然后 M-x 运行 my-test-user-agent , 打开 URL-DEBUG 查看,发现 User-Agent 没有变成 let 里定义的字符串。

所以应该如何修改 url-user-agent

这个跟 cl-defun 和 defun 没有关系。

url-retrieve 是异步的,当实际创建请求用到 url-user-agent 时,可能已经出了 let 的作用域, 这个时候 url-user-agent 就变成原值了,所以看着像没有生效。

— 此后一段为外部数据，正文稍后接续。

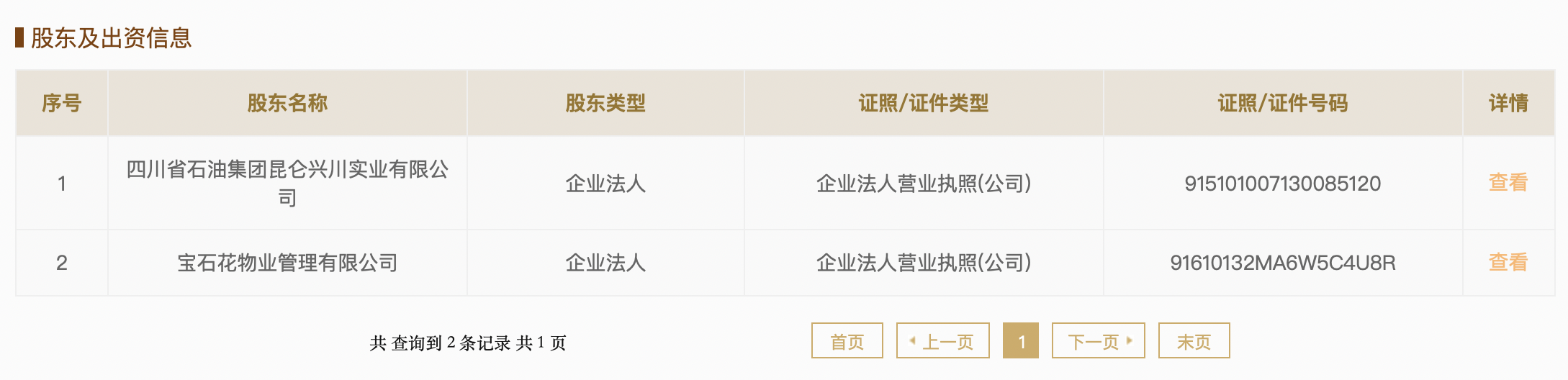This screenshot has height=380, width=1568.
Task: Open 查看 details for 宝石花物业管理有限公司
Action: coord(1508,263)
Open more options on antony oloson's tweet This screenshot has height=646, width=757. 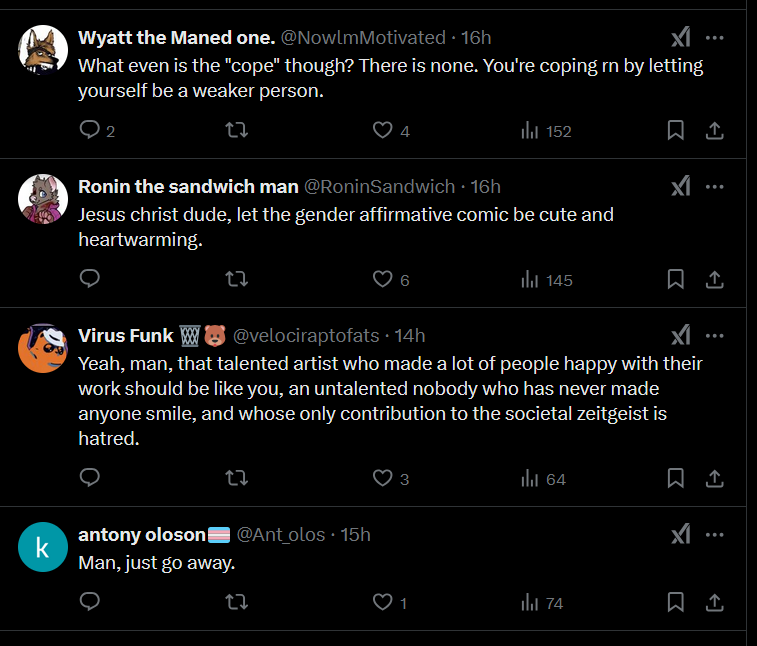715,535
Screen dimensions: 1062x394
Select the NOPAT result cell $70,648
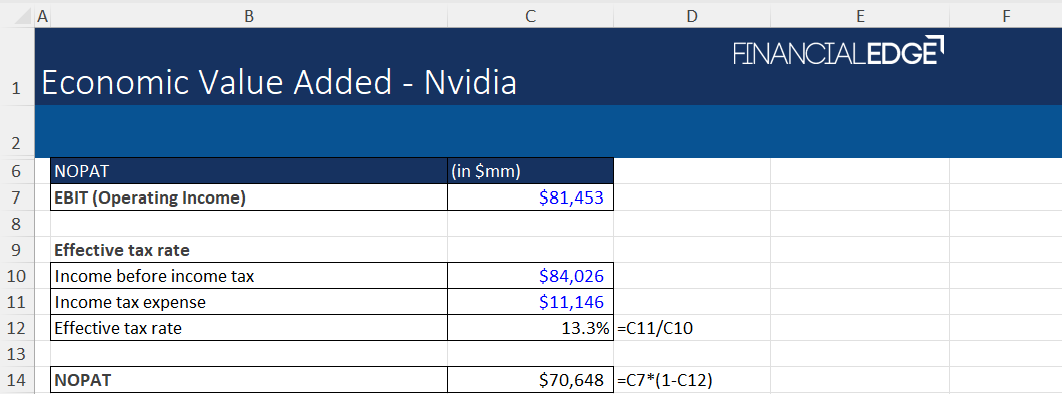tap(530, 380)

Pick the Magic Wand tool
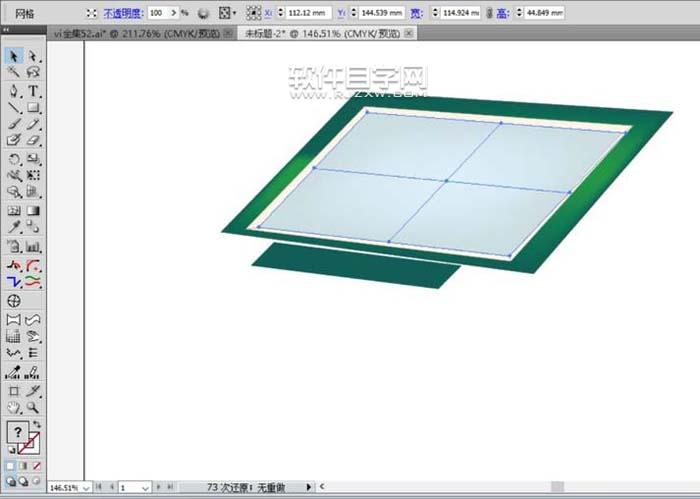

url-user-agent 有无生效不是这么看的,得看服务端收到了什么。

https://ifconfig.net/ 做测试,当 user-agentcurl 时它返回 IP,否则返回 HTML:

(let ((url-user-agent "curl"))
  (url-retrieve
   "https://ifconfig.net"
   (lambda (_)
     (with-current-buffer (current-buffer)
       (when (re-search-forward "\n\n" nil t)
         (print (buffer-substring (point) (point-max))))))))
;; => xx.xx.xx.xxx

(let ((url-user-agent "curl"))
  (with-current-buffer (url-retrieve-synchronously "https://ifconfig.net/")
    (when (re-search-backward "\n\n" nil t)
      (buffer-substring (point) (point-max)))))
;; => xx.xx.xx.xxx

image


EDIT:

实际上 *URL-DEBUG* 看到的也是已经修改的 user-agent:


http -> Found existing connection: ifconfig.net:443 #
http -> Reusing existing connection: ifconfig.net:443
http -> Marking connection as busy: ifconfig.net:443 #
http -> getting referer from buffer: buffer:# target-url:#s(url "https" nil nil "ifconfig.net" nil "" nil nil t nil t t) lastloc:nil
http -> Request is: 
GET / HTTP/1.1
MIME-Version: 1.0
Connection: keep-alive
Host: ifconfig.net
Accept-encoding: gzip
Accept: */*
User-Agent: curl

当你第一次请求 “https://ifconfig.net” ,url-user-agent 就没有修改成功, 后面再请求同一个网站因为重用了连接,再 url-retrieve 返回前就已经发送了请求,所以 url-user-agent 能够正常修改

我用你上面那段代码,第一次执行返回的 html ,后面返回的就是 ip

url 处理第一次连接和重用连接的代码:

⋊> emacs -Q --eval "\
   (progn
     (defvar data-buffer nil)
     (let ((url-user-agent \"curl\")
           (url-debug t)
           (proc-buffer
            (url-retrieve
             \"https://ifconfig.net\"
             (lambda (_)
               (with-current-buffer (setq data-buffer (current-buffer))
                 (when (re-search-forward \"\n\n\" nil t)
                   (message \"==> Respone buffer\")
                   (message \"==> %s\" (buffer-substring (point) (point-max)))))))))
       (while (not data-buffer)
         (sit-for 0.1))
       (with-current-buffer \"*URL-DEBUG*\"
         (message \"==> *URL-DEBUG*\")
         (goto-char (point-min))
         (while (re-search-forward \"^User-Agent:.*\" nil t)
           (message \"==> %s\" (buffer-substring (match-beginning 0) (match-end 0)))))))" --batch
Contacting host: ifconfig.net:443
==> Respone buffer
==> xx.xx.xx.xxx

==> *URL-DEBUG*
==> User-Agent: curl

把 sit-for 放在 let 作用域外试试,上面整个请求过程都在 let 作用域里面,url-user-agent 肯定能够改变

这样的确是有问题。

文档里说了:

The variables ‘url-request-data’, ‘url-request-method’ and ‘url-request-extra-headers’ can be dynamically bound around the request; dynamic binding of other variables doesn’t necessarily take effect.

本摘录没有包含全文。